Proponents point to the total electrification implemented in Scandinavia and Canada, but these regions already had significant hydropower storage schemes. Others recommend oversizing renewables capacity to avoid investment in the hydrogen cycle, curtailing it at times (we already do this occasionally due to network constraints). Indeed, think tank RethinkX believe this will be economically viable across much of the US. But as I have indicated, in the UK the cost-effectiveness of renewables has already started to bottom, and the economics of “wasted” energy will not prevail.

Here in the UK, we have an excellent gas network, which over recent years has been upgraded to extend its life. As I have discussed previously, conversion will take time, come with a cost, and require appropriate safety engineering. However, we must remember that Coal Gas, used up until the 1960s, contained a significant proportion of hydrogen.


I believe the future energy schematic that I have proposed will help us systems engineer net zero.

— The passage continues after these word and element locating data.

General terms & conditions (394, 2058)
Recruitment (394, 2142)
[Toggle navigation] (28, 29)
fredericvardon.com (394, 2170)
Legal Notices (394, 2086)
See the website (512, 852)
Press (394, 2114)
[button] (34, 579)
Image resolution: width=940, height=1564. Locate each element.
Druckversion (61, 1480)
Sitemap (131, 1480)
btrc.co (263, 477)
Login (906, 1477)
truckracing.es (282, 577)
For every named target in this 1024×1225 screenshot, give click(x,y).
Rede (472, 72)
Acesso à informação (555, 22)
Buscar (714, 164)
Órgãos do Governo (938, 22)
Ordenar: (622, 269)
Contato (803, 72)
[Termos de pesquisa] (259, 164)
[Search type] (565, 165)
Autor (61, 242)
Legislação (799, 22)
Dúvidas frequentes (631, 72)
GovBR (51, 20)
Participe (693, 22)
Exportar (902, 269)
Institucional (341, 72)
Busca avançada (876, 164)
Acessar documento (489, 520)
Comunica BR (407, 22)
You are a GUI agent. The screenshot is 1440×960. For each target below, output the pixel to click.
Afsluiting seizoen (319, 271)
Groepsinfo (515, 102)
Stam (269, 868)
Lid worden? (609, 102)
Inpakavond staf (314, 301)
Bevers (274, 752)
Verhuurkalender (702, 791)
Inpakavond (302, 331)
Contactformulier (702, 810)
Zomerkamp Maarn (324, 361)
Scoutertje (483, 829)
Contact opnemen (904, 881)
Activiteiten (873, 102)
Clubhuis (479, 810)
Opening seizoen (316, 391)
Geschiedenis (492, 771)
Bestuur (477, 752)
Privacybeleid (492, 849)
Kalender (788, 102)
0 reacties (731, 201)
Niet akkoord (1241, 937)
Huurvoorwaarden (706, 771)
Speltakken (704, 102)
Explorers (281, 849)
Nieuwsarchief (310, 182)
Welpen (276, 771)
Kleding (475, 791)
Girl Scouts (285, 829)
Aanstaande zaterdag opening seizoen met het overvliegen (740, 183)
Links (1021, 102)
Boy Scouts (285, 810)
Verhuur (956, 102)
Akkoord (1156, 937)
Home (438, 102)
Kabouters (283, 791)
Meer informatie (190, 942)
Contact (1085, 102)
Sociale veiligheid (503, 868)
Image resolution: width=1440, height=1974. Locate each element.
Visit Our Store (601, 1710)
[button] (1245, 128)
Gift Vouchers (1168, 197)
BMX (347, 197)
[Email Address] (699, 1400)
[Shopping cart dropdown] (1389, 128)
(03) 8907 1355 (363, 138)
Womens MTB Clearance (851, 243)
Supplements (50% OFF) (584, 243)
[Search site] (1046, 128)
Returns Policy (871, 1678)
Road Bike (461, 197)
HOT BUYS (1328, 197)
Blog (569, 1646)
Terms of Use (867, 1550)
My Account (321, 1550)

I also hope it provides a clearer picture of how we can get electricity, hydrogen, and e-fuels working together to realise lower costs for consumers and cancel out the “stings in the tails” of renewables, heat pumps, and EVs by balancing demand both inside and outside the demand envelope.

My Engineering Net Zero journey has addressed the overall timeline, financing the transition, managing public opinion, impact on jobs, considerations for land use and physical resources, international competitive positioning, and, finally, the need for that collaboration, and further conclusions and recommendations are summarised below.

In a recent meeting, Goran Strbac, professor of energy systems at Imperial College London, confirmed that engineers and policymakers still have widely differing views on what is needed to deliver net zero. So, I hope this analysis can help us break down preconceived opinions on electricity versus hydrogen, to deliver the benefits of both to wider society. Hybrid solutions demand more system analysis, and so it is essential that chemical engineers use their skills to deliver a credible and more consumer-friendly alternative for net zero.

We need a “Resources to Market Plan” which gives consumers choice and avoids the risk of a monoculture solution. Today's energy is multi-vectoral and global, it will still be that tomorrow.